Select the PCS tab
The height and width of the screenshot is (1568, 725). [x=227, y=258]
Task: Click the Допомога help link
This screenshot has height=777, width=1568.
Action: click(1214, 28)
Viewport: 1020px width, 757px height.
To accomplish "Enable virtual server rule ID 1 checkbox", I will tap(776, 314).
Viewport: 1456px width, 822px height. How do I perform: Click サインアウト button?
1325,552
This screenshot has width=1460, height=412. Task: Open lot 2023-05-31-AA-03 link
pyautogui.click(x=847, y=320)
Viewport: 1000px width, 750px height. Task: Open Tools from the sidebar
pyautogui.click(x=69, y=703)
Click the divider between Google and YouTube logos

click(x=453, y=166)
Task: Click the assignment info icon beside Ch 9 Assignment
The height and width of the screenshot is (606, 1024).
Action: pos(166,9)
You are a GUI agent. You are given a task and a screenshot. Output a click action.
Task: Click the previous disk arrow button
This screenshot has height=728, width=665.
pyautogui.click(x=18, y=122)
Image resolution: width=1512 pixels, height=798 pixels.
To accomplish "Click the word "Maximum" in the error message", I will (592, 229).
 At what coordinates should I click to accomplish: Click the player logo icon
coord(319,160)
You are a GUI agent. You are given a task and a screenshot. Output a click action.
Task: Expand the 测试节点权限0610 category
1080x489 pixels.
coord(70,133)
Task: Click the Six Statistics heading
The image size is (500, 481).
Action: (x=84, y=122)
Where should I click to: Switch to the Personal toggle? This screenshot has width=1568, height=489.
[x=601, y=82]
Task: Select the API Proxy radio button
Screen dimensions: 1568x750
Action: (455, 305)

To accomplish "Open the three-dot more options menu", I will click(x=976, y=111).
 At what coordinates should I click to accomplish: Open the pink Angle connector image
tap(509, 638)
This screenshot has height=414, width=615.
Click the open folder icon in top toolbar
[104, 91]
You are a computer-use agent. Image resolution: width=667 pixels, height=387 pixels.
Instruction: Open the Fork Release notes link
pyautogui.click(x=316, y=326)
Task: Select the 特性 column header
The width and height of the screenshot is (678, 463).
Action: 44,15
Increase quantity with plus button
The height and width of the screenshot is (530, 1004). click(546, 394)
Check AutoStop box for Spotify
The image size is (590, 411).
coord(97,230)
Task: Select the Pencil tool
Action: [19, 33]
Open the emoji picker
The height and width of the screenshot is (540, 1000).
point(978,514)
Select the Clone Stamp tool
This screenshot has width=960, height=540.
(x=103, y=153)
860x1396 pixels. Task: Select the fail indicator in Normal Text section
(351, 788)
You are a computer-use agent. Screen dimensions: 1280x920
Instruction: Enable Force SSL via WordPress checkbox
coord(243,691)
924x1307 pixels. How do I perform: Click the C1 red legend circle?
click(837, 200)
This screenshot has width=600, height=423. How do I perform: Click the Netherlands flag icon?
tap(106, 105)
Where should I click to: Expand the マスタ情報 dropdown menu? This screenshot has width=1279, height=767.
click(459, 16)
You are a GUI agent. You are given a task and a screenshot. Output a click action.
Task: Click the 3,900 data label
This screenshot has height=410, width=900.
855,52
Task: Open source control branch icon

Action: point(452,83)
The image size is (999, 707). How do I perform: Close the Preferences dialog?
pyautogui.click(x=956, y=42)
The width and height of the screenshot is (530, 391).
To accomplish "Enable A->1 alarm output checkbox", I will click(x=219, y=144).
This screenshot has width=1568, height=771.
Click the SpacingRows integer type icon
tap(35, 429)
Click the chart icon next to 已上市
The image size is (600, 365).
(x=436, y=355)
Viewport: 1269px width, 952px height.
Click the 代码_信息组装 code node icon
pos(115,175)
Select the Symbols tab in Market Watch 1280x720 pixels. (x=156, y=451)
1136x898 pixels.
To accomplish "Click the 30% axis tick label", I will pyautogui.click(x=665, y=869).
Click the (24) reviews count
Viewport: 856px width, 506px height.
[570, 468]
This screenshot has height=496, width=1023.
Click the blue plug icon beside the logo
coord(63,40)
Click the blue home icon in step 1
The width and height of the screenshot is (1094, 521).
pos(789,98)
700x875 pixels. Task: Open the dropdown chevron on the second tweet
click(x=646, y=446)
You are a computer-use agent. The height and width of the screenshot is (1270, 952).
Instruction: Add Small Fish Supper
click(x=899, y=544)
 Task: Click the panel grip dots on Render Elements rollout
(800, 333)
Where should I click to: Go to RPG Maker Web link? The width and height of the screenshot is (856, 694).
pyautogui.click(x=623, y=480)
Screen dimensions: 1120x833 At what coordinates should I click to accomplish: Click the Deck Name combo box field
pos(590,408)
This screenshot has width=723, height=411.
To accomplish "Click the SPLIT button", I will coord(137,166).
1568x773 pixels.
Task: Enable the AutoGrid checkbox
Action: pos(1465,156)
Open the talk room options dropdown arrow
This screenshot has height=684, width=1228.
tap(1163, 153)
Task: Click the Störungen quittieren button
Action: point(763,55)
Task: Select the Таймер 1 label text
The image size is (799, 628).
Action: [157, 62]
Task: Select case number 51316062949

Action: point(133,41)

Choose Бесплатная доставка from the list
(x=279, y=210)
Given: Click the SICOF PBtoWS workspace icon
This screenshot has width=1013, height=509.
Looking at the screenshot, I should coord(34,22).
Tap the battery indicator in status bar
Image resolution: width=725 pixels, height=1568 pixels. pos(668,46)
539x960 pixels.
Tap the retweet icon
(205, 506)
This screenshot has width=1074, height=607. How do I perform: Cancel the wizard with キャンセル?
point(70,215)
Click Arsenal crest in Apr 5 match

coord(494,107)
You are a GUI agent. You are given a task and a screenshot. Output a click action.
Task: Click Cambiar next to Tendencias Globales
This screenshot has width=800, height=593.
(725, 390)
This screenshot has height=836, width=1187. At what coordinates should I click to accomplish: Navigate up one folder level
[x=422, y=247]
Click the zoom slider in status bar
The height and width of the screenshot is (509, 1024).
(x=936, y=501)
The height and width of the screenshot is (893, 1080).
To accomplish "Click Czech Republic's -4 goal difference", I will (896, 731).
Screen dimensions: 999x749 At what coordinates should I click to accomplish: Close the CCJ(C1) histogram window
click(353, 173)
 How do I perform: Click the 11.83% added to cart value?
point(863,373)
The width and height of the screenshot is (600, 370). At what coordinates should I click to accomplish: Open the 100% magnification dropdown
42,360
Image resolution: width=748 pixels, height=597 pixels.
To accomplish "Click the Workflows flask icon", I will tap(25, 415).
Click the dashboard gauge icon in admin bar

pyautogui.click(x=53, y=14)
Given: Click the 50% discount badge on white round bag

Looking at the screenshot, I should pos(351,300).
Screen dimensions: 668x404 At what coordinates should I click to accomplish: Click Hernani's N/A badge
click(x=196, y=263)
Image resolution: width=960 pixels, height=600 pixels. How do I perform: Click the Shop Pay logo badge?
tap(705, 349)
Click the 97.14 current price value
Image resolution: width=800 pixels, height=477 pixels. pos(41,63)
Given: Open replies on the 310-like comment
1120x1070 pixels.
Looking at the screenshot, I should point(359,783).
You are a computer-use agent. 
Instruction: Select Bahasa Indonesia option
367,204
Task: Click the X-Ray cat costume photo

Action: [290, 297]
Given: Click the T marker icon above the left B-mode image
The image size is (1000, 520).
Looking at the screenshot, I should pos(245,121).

**********

> _Work to complete_: Transcribe each entry precisely, missing none.

> _Written response_:
Select the PCS tab
The height and width of the screenshot is (1568, 725). [x=227, y=258]
Task: Click the Допомога help link
This screenshot has height=777, width=1568.
Action: click(1214, 28)
Viewport: 1020px width, 757px height.
To accomplish "Enable virtual server rule ID 1 checkbox", I will tap(776, 314).
Viewport: 1456px width, 822px height. How do I perform: Click サインアウト button?
1325,552
This screenshot has width=1460, height=412. Task: Open lot 2023-05-31-AA-03 link
pyautogui.click(x=847, y=320)
Viewport: 1000px width, 750px height. Task: Open Tools from the sidebar
pyautogui.click(x=69, y=703)
Click the divider between Google and YouTube logos

click(x=453, y=166)
Task: Click the assignment info icon beside Ch 9 Assignment
The height and width of the screenshot is (606, 1024).
Action: pos(166,9)
You are a GUI agent. You are given a task and a screenshot. Output a click action.
Task: Click the previous disk arrow button
This screenshot has height=728, width=665.
pyautogui.click(x=18, y=122)
Image resolution: width=1512 pixels, height=798 pixels.
To accomplish "Click the word "Maximum" in the error message", I will (592, 229).
 At what coordinates should I click to accomplish: Click the player logo icon
coord(319,160)
You are a GUI agent. You are given a task and a screenshot. Output a click action.
Task: Expand the 测试节点权限0610 category
1080x489 pixels.
coord(70,133)
Task: Click the Six Statistics heading
The image size is (500, 481).
Action: (x=84, y=122)
Where should I click to: Switch to the Personal toggle? This screenshot has width=1568, height=489.
[x=601, y=82]
Task: Select the API Proxy radio button
Screen dimensions: 1568x750
Action: (455, 305)

To accomplish "Open the three-dot more options menu", I will click(x=976, y=111).
 At what coordinates should I click to accomplish: Open the pink Angle connector image
tap(509, 638)
This screenshot has height=414, width=615.
Click the open folder icon in top toolbar
[104, 91]
You are a computer-use agent. Image resolution: width=667 pixels, height=387 pixels.
Instruction: Open the Fork Release notes link
pyautogui.click(x=316, y=326)
Task: Select the 特性 column header
The width and height of the screenshot is (678, 463).
Action: 44,15
Increase quantity with plus button
The height and width of the screenshot is (530, 1004). click(546, 394)
Check AutoStop box for Spotify
The image size is (590, 411).
coord(97,230)
Task: Select the Pencil tool
Action: [19, 33]
Open the emoji picker
The height and width of the screenshot is (540, 1000).
point(978,514)
Select the Clone Stamp tool
This screenshot has width=960, height=540.
(x=103, y=153)
860x1396 pixels. Task: Select the fail indicator in Normal Text section
(351, 788)
You are a computer-use agent. Screen dimensions: 1280x920
Instruction: Enable Force SSL via WordPress checkbox
coord(243,691)
924x1307 pixels. How do I perform: Click the C1 red legend circle?
click(837, 200)
This screenshot has width=600, height=423. How do I perform: Click the Netherlands flag icon?
tap(106, 105)
Where should I click to: Expand the マスタ情報 dropdown menu? This screenshot has width=1279, height=767.
click(459, 16)
You are a GUI agent. You are given a task and a screenshot. Output a click action.
Task: Click the 3,900 data label
This screenshot has height=410, width=900.
855,52
Task: Open source control branch icon

Action: point(452,83)
The image size is (999, 707). How do I perform: Close the Preferences dialog?
pyautogui.click(x=956, y=42)
The width and height of the screenshot is (530, 391).
To accomplish "Enable A->1 alarm output checkbox", I will click(x=219, y=144).
This screenshot has width=1568, height=771.
Click the SpacingRows integer type icon
tap(35, 429)
Click the chart icon next to 已上市
The image size is (600, 365).
(x=436, y=355)
Viewport: 1269px width, 952px height.
Click the 代码_信息组装 code node icon
pos(115,175)
Select the Symbols tab in Market Watch 1280x720 pixels. (x=156, y=451)
1136x898 pixels.
To accomplish "Click the 30% axis tick label", I will pyautogui.click(x=665, y=869).
Click the (24) reviews count
Viewport: 856px width, 506px height.
[570, 468]
This screenshot has height=496, width=1023.
Click the blue plug icon beside the logo
coord(63,40)
Click the blue home icon in step 1
The width and height of the screenshot is (1094, 521).
pos(789,98)
700x875 pixels. Task: Open the dropdown chevron on the second tweet
click(x=646, y=446)
You are a computer-use agent. The height and width of the screenshot is (1270, 952).
Instruction: Add Small Fish Supper
click(x=899, y=544)
 Task: Click the panel grip dots on Render Elements rollout
(800, 333)
Where should I click to: Go to RPG Maker Web link? The width and height of the screenshot is (856, 694).
pyautogui.click(x=623, y=480)
Screen dimensions: 1120x833 At what coordinates should I click to accomplish: Click the Deck Name combo box field
pos(590,408)
This screenshot has width=723, height=411.
To accomplish "Click the SPLIT button", I will coord(137,166).
1568x773 pixels.
Task: Enable the AutoGrid checkbox
Action: pos(1465,156)
Open the talk room options dropdown arrow
This screenshot has height=684, width=1228.
tap(1163, 153)
Task: Click the Störungen quittieren button
Action: point(763,55)
Task: Select the Таймер 1 label text
The image size is (799, 628).
Action: [157, 62]
Task: Select case number 51316062949

Action: point(133,41)

Choose Бесплатная доставка from the list
(x=279, y=210)
Given: Click the SICOF PBtoWS workspace icon
This screenshot has width=1013, height=509.
Looking at the screenshot, I should coord(34,22).
Tap the battery indicator in status bar
Image resolution: width=725 pixels, height=1568 pixels. pos(668,46)
539x960 pixels.
Tap the retweet icon
(205, 506)
This screenshot has width=1074, height=607. How do I perform: Cancel the wizard with キャンセル?
point(70,215)
Click Arsenal crest in Apr 5 match

coord(494,107)
You are a GUI agent. You are given a task and a screenshot. Output a click action.
Task: Click Cambiar next to Tendencias Globales
This screenshot has width=800, height=593.
(725, 390)
This screenshot has height=836, width=1187. At what coordinates should I click to accomplish: Navigate up one folder level
[x=422, y=247]
Click the zoom slider in status bar
The height and width of the screenshot is (509, 1024).
(x=936, y=501)
The height and width of the screenshot is (893, 1080).
To accomplish "Click Czech Republic's -4 goal difference", I will (896, 731).
Screen dimensions: 999x749 At what coordinates should I click to accomplish: Close the CCJ(C1) histogram window
click(353, 173)
 How do I perform: Click the 11.83% added to cart value?
point(863,373)
The width and height of the screenshot is (600, 370). At what coordinates should I click to accomplish: Open the 100% magnification dropdown
42,360
Image resolution: width=748 pixels, height=597 pixels.
To accomplish "Click the Workflows flask icon", I will tap(25, 415).
Click the dashboard gauge icon in admin bar

pyautogui.click(x=53, y=14)
Given: Click the 50% discount badge on white round bag

Looking at the screenshot, I should pos(351,300).
Screen dimensions: 668x404 At what coordinates should I click to accomplish: Click Hernani's N/A badge
click(x=196, y=263)
Image resolution: width=960 pixels, height=600 pixels. How do I perform: Click the Shop Pay logo badge?
tap(705, 349)
Click the 97.14 current price value
Image resolution: width=800 pixels, height=477 pixels. pos(41,63)
Given: Open replies on the 310-like comment
1120x1070 pixels.
Looking at the screenshot, I should point(359,783).
You are a computer-use agent. 
Instruction: Select Bahasa Indonesia option
367,204
Task: Click the X-Ray cat costume photo

Action: [290, 297]
Given: Click the T marker icon above the left B-mode image
The image size is (1000, 520).
Looking at the screenshot, I should pos(245,121).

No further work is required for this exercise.